The way to do that is to have `netip.ParseAddrPort` failures return a different error type than other methods, but the "idiomatic" go code above doesn't wrap the error with an additional type, so the caller can't distinguish between a network error (many of which are also just 'errors.New'), and a netip parse error (all of which are 'errors.New').
Pushing that responsibility onto the callers seems silly, and like a footgun, especially when several other packages do have typed errors that mean the caller can successfully identify the error without having to do verbose explicit wrapping.
> The way to do that is to have `netip.ParseAddrPort` failures return a different error type than other methods
No. Absolutely not. If you leave the callers of this hypothetical function to rely on the errors of the functions it calls, even if we assume those functions were written by an infallible deity, you've created a coupling that now binds you to the implementation forevermore. That's just plain reckless behaviour.
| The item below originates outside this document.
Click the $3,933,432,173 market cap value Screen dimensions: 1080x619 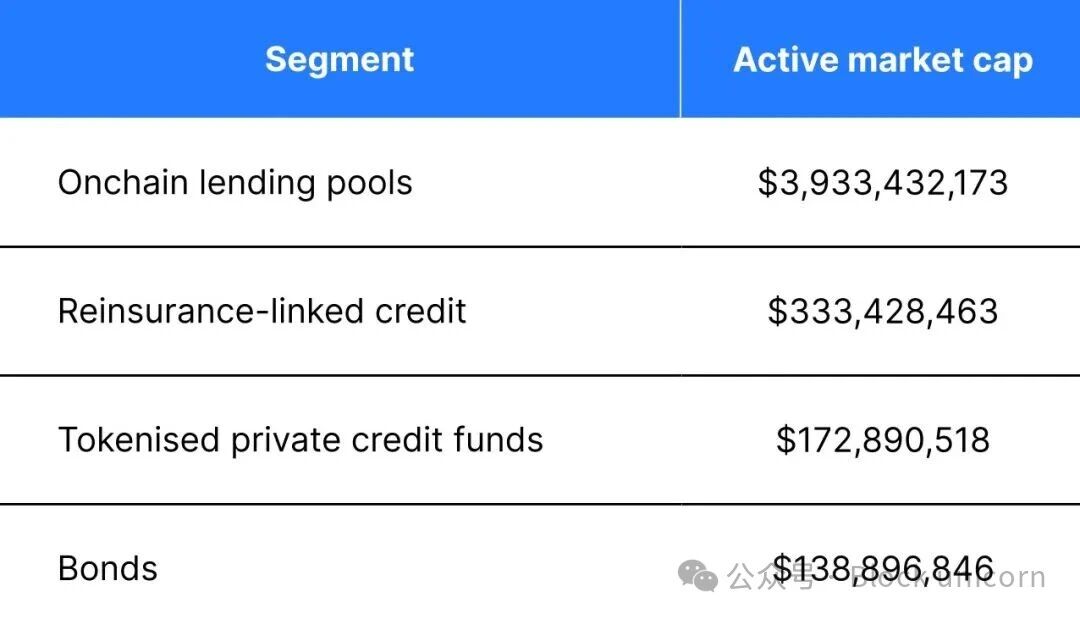[x=882, y=183]
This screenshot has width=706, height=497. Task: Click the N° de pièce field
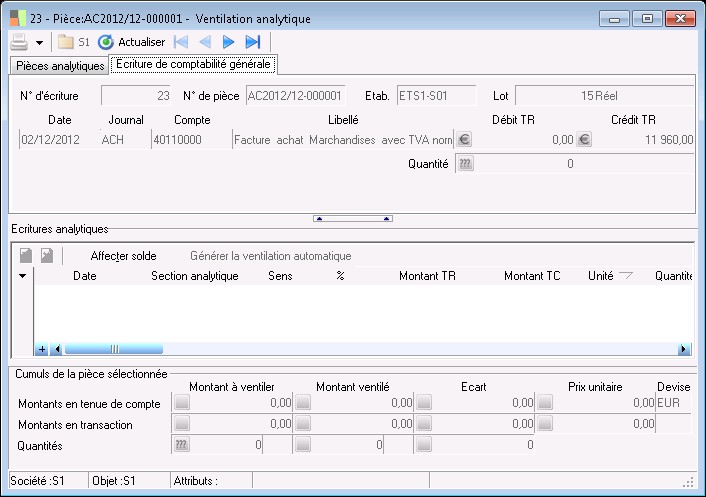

Return your own errors. I know it takes a tiny amount of extra thinking to figure out what types are relevant to your function, but is unquestionably worthwhile and would still be worthwhile even if all the functions you call were designed by an infallible entity.
> but the "idiomatic" go code
You're really stretching the use of idiomatic here. Not ever has that been considered idiomatic Go. The Go community has always been clear that you should never, ever write code like that. It is so painfully horrid for so many reasons that it could never be considered idiomatic.